Moving along to the seventh chapter and to the next use of “miraculous signs” in this Gospel narrative, one finds “Whenever the Christ comes, he won’t perform more miraculous signs than this man did, will he?” (John 7:31b) The immediate context is provided by “Yet many of the crowd believed in Him and said…” (7:31a) So again, “miraculous signs” is linked with “belief.” Thus one must again consider the overall movement of this presentation of Jesus, in that the Creator God’s love for the world (John 3:16) is bound up with belief in Jesus.
By this, additional credence is lent to the link between the repetitious appearance of “miraculous signs” here in John (the only Gospel where such are to be found, save one usage in Luke), and the obvious Johannine predilection towards love, clearly rooted in the covenant God’s love for the world, as the operative Christian ethic. The words of the thirty-first verse also forces a consideration of the wider context of the statement, which are questions about Jesus’ identity as the messiah. As an observer situates himself within the original and intended audience for the narrative, such is done with the pre-supposition that Jesus is the Messiah (the Christ), and the development of the Gospel presentation will be heard from that position.

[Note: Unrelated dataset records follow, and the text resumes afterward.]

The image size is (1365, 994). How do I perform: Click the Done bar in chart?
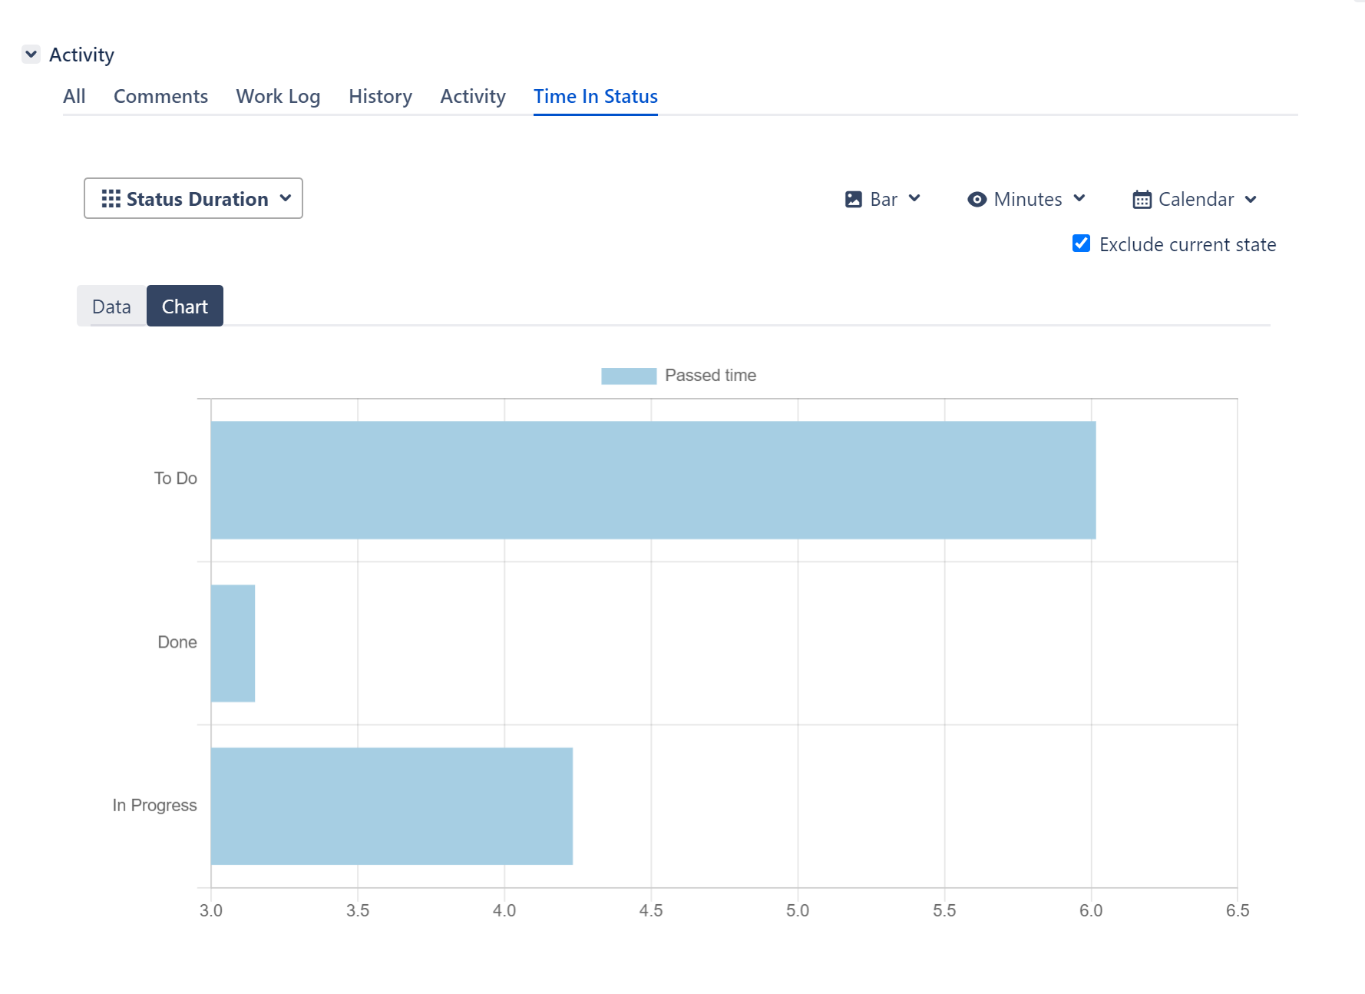[233, 643]
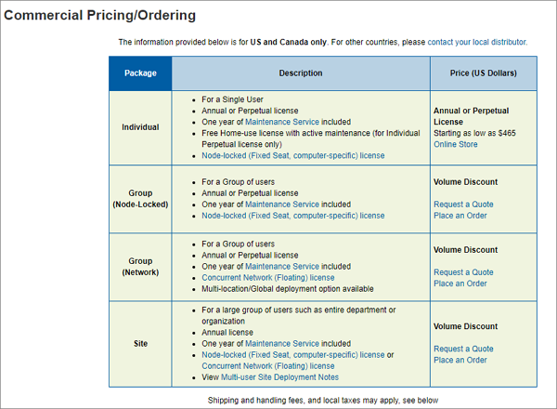Open Node-locked license link in Individual row
Screen dimensions: 557x409
[x=293, y=155]
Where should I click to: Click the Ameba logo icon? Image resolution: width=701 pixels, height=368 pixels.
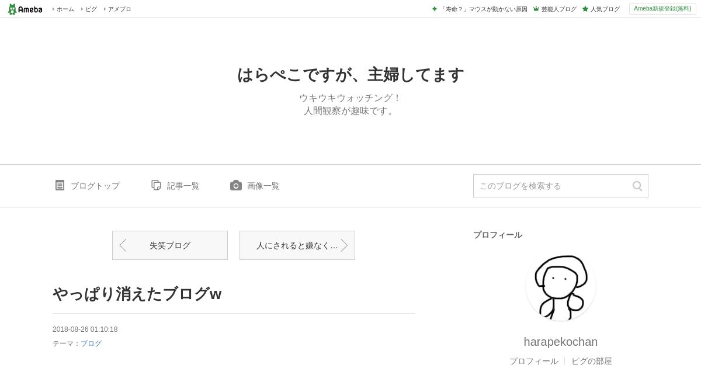point(25,9)
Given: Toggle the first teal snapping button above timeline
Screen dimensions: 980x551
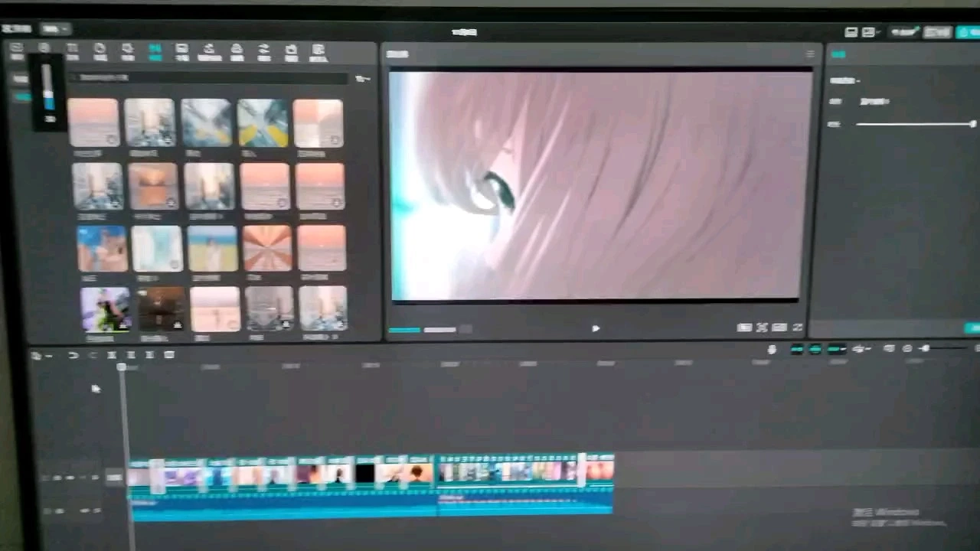Looking at the screenshot, I should tap(796, 349).
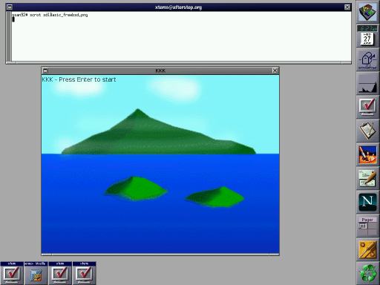Restore the Mozilla iconified window
Image resolution: width=380 pixels, height=285 pixels.
[36, 273]
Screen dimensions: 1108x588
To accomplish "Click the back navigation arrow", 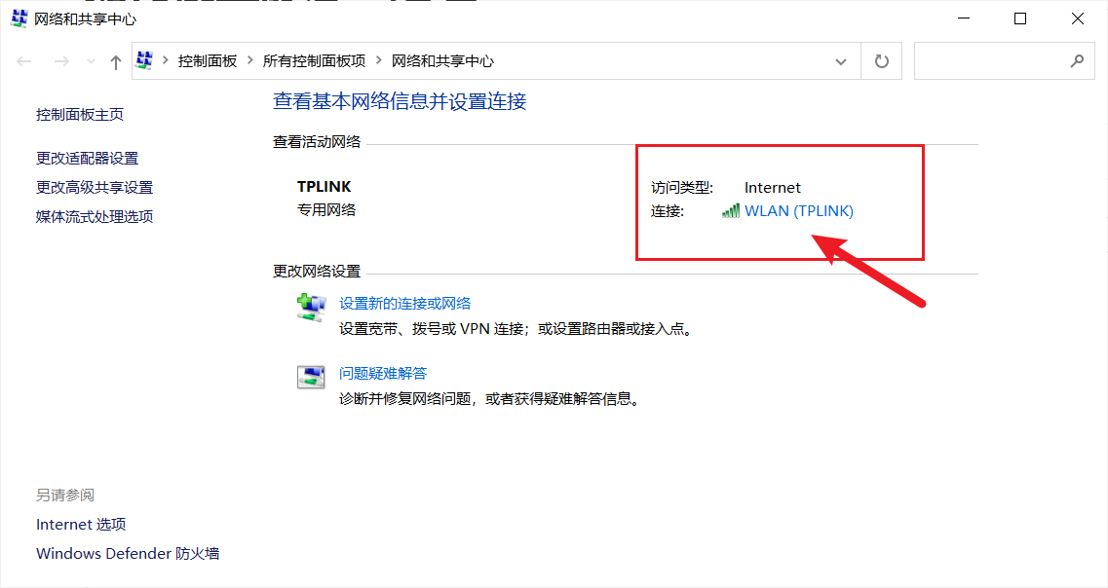I will 24,61.
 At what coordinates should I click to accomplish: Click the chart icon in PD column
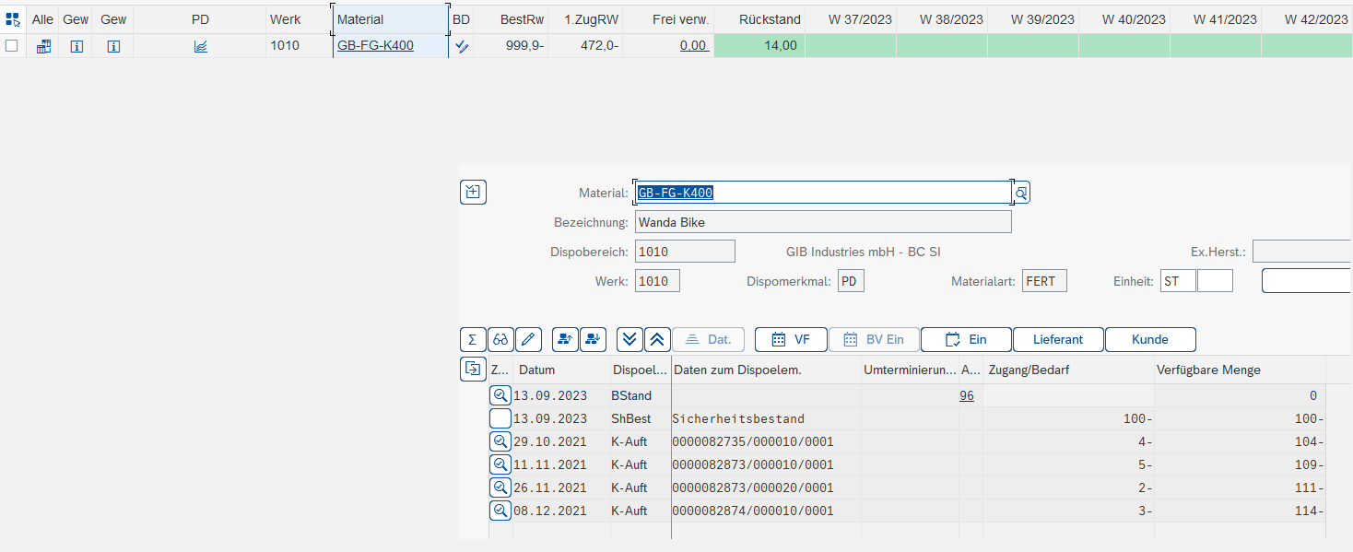click(x=200, y=46)
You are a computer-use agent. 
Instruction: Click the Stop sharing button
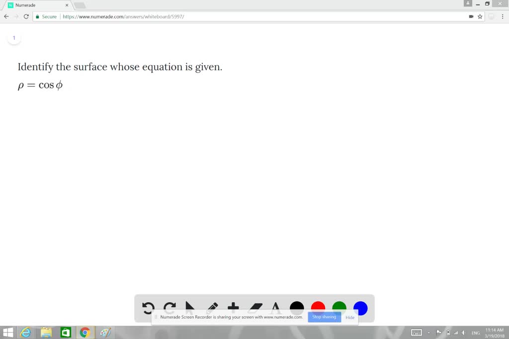tap(324, 317)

Whereas Jesus’ feeding of the five thousand, His walking on water, and His discourse about Himself as the bread of life took place in Galilee, these words from the seventh chapter are lifted from His being situated in Jerusalem. Presumably then, Jesus has a new audience, differing quite significantly from the audience that He has had in the region of Galilee. The season of the year is the Feast of Tabernacles, which is one of the fall feasts of Judaism. The setting is presented in the fourteenth verse of the seventh chapter, where the author writes “When the feast was half over, Jesus went up to the Temple courts and began to teach.”
A back and forth between the Jewish leaders and Jesus stems from the commencement of the aforementioned teaching. As should be expected by now, at least according to the structure at play, Jesus brings a reference to Moses into play. Eventually, the back and forth leads to what is reported to be an open discussion on the part of the residents of Jerusalem as to whether or not Jesus could actually be the Christ (7:25-26), which also results in some words from Jesus that lead to an unsuccessful attempt seize Jesus.
In all of the back and forth, and in all of the reports within this Gospel about what Jesus has done since venturing back into Judea and Jerusalem, the reader does not stumble upon anything that seems like it would prompt the people of Jerusalem to mention Jesus in the same breath as “miraculous signs.” Nevertheless, this is the very thing that is reported to have taken place. In fact, though it can be reasonably presumed that word of the large-scale feeding has made its way around the countryside, the only miraculous signs that Jesus has performed to this point in the Johannine narrative are the turning of water into wine in Cana and the healing of the royal official’s son in Capernaum.
The latter two of those three, which could be supplemented by the walking on water, would not be prone to massive dissemination. To this point, the only miraculous sign that Jesus has performed in Jerusalem itself is the healing of the paralytic at the Pool of Bethesda. In this Gospel story, the remainder of Jesus’ activity in Jerusalem so far, is confined to teaching and speaking about Himself. There is little reason to wonder, then, that the story demonstrates that there is not an outright acceptance of Jesus’ claims about Himself. At the same time, one is left to wonder at the paucity of miraculous occurrences to be found in the very Gospel that is loaded with references to miraculous signs. However, one must never forget the over-arching/underlying context of love and the love of the Creator God for the world as it is being expressed through Jesus, that seems to inform every aspect of this presentation of the life of Jesus.